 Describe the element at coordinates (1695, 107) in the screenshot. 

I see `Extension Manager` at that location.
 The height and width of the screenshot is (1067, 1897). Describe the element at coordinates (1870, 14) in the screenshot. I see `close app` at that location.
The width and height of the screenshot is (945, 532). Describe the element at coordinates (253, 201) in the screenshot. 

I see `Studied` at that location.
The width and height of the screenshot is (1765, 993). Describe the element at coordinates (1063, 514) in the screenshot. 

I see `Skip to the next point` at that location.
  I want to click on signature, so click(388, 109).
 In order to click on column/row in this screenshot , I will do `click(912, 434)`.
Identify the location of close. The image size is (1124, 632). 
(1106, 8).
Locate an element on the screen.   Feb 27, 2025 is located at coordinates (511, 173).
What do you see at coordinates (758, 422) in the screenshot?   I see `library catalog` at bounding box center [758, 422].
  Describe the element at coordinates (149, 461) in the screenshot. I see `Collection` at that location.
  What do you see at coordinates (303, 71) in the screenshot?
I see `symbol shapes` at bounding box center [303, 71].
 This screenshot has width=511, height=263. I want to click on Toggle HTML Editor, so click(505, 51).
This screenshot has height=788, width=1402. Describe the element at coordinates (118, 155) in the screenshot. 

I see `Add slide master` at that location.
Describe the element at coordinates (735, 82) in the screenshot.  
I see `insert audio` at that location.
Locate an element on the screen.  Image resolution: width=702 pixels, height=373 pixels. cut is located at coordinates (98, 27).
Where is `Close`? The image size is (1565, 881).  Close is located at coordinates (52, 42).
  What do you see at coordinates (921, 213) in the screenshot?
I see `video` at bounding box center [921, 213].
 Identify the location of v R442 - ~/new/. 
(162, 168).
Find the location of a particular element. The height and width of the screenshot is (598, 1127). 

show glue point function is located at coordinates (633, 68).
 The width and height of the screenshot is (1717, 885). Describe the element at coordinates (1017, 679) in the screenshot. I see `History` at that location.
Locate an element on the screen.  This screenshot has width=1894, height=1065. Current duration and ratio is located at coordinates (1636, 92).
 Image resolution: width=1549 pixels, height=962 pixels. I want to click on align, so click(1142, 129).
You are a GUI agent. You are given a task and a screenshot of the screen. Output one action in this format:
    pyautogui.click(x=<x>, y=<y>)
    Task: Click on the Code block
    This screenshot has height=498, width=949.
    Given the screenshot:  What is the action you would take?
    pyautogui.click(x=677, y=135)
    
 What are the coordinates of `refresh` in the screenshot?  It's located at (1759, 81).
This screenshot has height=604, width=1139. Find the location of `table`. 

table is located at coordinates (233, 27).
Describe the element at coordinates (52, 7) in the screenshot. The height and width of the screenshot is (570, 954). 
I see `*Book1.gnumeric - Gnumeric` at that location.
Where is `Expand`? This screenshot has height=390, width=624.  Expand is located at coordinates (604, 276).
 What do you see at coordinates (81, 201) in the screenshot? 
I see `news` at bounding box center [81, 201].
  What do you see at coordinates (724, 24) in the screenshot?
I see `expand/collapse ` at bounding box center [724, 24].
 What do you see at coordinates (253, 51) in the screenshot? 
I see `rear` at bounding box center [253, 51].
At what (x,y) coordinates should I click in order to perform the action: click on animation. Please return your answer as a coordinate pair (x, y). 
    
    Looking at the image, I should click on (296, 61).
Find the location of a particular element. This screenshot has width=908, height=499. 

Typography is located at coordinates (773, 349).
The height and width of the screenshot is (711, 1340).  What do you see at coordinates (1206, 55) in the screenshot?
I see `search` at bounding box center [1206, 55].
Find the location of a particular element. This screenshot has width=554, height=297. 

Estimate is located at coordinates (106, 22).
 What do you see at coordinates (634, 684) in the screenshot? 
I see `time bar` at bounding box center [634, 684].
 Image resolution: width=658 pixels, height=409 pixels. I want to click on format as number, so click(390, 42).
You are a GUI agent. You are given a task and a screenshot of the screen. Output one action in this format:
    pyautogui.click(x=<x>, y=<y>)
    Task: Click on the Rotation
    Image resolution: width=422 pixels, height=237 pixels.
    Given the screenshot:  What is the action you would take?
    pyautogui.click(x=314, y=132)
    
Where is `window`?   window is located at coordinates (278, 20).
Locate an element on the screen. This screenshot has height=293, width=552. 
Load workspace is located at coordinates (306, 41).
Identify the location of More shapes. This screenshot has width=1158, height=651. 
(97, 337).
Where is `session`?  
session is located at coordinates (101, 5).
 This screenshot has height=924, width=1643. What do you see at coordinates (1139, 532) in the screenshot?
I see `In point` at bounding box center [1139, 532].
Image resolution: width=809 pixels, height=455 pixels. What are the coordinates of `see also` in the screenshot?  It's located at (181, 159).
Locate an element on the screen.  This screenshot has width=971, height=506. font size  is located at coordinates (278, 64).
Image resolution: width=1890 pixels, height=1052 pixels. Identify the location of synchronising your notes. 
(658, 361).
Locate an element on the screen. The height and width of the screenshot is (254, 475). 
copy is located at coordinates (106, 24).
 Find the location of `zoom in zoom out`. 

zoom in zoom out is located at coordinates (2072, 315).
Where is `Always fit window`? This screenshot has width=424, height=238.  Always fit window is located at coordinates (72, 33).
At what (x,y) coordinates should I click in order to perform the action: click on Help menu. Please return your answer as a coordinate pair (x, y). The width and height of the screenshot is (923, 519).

● Task prompt: Output every line of the data above as a Markdown table with the columns Row and Line, leaving out blank lines and numbering the rows in order.

● Worked solution:
| Row | Line |
|---|---|
| 1 |  Describe the element at coordinates (1695, 107) in the screenshot.  |
| 2 | I see `Extension Manager` at that location. |
| 3 |  The height and width of the screenshot is (1067, 1897). Describe the element at coordinates (1870, 14) in the screenshot. I see `close app` at that location. |
| 4 | The width and height of the screenshot is (945, 532). Describe the element at coordinates (253, 201) in the screenshot.  |
| 5 | I see `Studied` at that location. |
| 6 | The width and height of the screenshot is (1765, 993). Describe the element at coordinates (1063, 514) in the screenshot.  |
| 7 | I see `Skip to the next point` at that location. |
| 8 |   I want to click on signature, so click(388, 109). |
| 9 |  In order to click on column/row in this screenshot , I will do `click(912, 434)`. |
| 10 | Identify the location of close. The image size is (1124, 632).  |
| 11 | (1106, 8). |
| 12 | Locate an element on the screen.   Feb 27, 2025 is located at coordinates (511, 173). |
| 13 | What do you see at coordinates (758, 422) in the screenshot?   I see `library catalog` at bounding box center [758, 422]. |
| 14 |   Describe the element at coordinates (149, 461) in the screenshot. I see `Collection` at that location. |
| 15 |   What do you see at coordinates (303, 71) in the screenshot? |
| 16 | I see `symbol shapes` at bounding box center [303, 71]. |
| 17 |  This screenshot has width=511, height=263. I want to click on Toggle HTML Editor, so click(505, 51). |
| 18 | This screenshot has height=788, width=1402. Describe the element at coordinates (118, 155) in the screenshot.  |
| 19 | I see `Add slide master` at that location. |
| 20 | Describe the element at coordinates (735, 82) in the screenshot.   |
| 21 | I see `insert audio` at that location. |
| 22 | Locate an element on the screen.  Image resolution: width=702 pixels, height=373 pixels. cut is located at coordinates (98, 27). |
| 23 | Where is `Close`? The image size is (1565, 881).  Close is located at coordinates (52, 42). |
| 24 |   What do you see at coordinates (921, 213) in the screenshot? |
| 25 | I see `video` at bounding box center [921, 213]. |
| 26 |  Identify the location of v R442 - ~/new/.  |
| 27 | (162, 168). |
| 28 | Find the location of a particular element. The height and width of the screenshot is (598, 1127).  |
| 29 | show glue point function is located at coordinates (633, 68). |
| 30 |  The width and height of the screenshot is (1717, 885). Describe the element at coordinates (1017, 679) in the screenshot. I see `History` at that location. |
| 31 | Locate an element on the screen.  This screenshot has width=1894, height=1065. Current duration and ratio is located at coordinates (1636, 92). |
| 32 |  Image resolution: width=1549 pixels, height=962 pixels. I want to click on align, so click(1142, 129). |
| 33 | You are a GUI agent. You are given a task and a screenshot of the screen. Output one action in this format: |
| 34 |     pyautogui.click(x=<x>, y=<y>) |
| 35 |     Task: Click on the Code block |
| 36 |     This screenshot has height=498, width=949. |
| 37 |     Given the screenshot:  What is the action you would take? |
| 38 |     pyautogui.click(x=677, y=135) |
| 39 |  What are the coordinates of `refresh` in the screenshot?  It's located at (1759, 81). |
| 40 | This screenshot has height=604, width=1139. Find the location of `table`.  |
| 41 | table is located at coordinates (233, 27). |
| 42 | Describe the element at coordinates (52, 7) in the screenshot. The height and width of the screenshot is (570, 954).  |
| 43 | I see `*Book1.gnumeric - Gnumeric` at that location. |
| 44 | Where is `Expand`? This screenshot has height=390, width=624.  Expand is located at coordinates (604, 276). |
| 45 |  What do you see at coordinates (81, 201) in the screenshot?  |
| 46 | I see `news` at bounding box center [81, 201]. |
| 47 |   What do you see at coordinates (724, 24) in the screenshot? |
| 48 | I see `expand/collapse ` at bounding box center [724, 24]. |
| 49 |  What do you see at coordinates (253, 51) in the screenshot?  |
| 50 | I see `rear` at bounding box center [253, 51]. |
| 51 | At what (x,y) coordinates should I click in order to perform the action: click on animation. Please return your answer as a coordinate pair (x, y).  |
| 52 |     Looking at the image, I should click on (296, 61). |
| 53 | Find the location of a particular element. This screenshot has width=908, height=499.  |
| 54 | Typography is located at coordinates (773, 349). |
| 55 | The height and width of the screenshot is (711, 1340).  What do you see at coordinates (1206, 55) in the screenshot? |
| 56 | I see `search` at bounding box center [1206, 55]. |
| 57 | Find the location of a particular element. This screenshot has width=554, height=297.  |
| 58 | Estimate is located at coordinates (106, 22). |
| 59 |  What do you see at coordinates (634, 684) in the screenshot?  |
| 60 | I see `time bar` at bounding box center [634, 684]. |
| 61 |  Image resolution: width=658 pixels, height=409 pixels. I want to click on format as number, so click(390, 42). |
| 62 | You are a GUI agent. You are given a task and a screenshot of the screen. Output one action in this format: |
| 63 |     pyautogui.click(x=<x>, y=<y>) |
| 64 |     Task: Click on the Rotation |
| 65 |     Image resolution: width=422 pixels, height=237 pixels. |
| 66 |     Given the screenshot:  What is the action you would take? |
| 67 |     pyautogui.click(x=314, y=132) |
| 68 | Where is `window`?   window is located at coordinates (278, 20). |
| 69 | Locate an element on the screen. This screenshot has height=293, width=552.  |
| 70 | Load workspace is located at coordinates (306, 41). |
| 71 | Identify the location of More shapes. This screenshot has width=1158, height=651.  |
| 72 | (97, 337). |
| 73 | Where is `session`?   |
| 74 | session is located at coordinates (101, 5). |
| 75 |  This screenshot has height=924, width=1643. What do you see at coordinates (1139, 532) in the screenshot? |
| 76 | I see `In point` at bounding box center [1139, 532]. |
| 77 | Image resolution: width=809 pixels, height=455 pixels. What are the coordinates of `see also` in the screenshot?  It's located at (181, 159). |
| 78 | Locate an element on the screen.  This screenshot has width=971, height=506. font size  is located at coordinates (278, 64). |
| 79 | Image resolution: width=1890 pixels, height=1052 pixels. Identify the location of synchronising your notes.  |
| 80 | (658, 361). |
| 81 | Locate an element on the screen. The height and width of the screenshot is (254, 475).  |
| 82 | copy is located at coordinates (106, 24). |
| 83 |  Find the location of `zoom in zoom out`.  |
| 84 | zoom in zoom out is located at coordinates (2072, 315). |
| 85 | Where is `Always fit window`? This screenshot has width=424, height=238.  Always fit window is located at coordinates (72, 33). |
| 86 | At what (x,y) coordinates should I click in order to perform the action: click on Help menu. Please return your answer as a coordinate pair (x, y). The width and height of the screenshot is (923, 519). |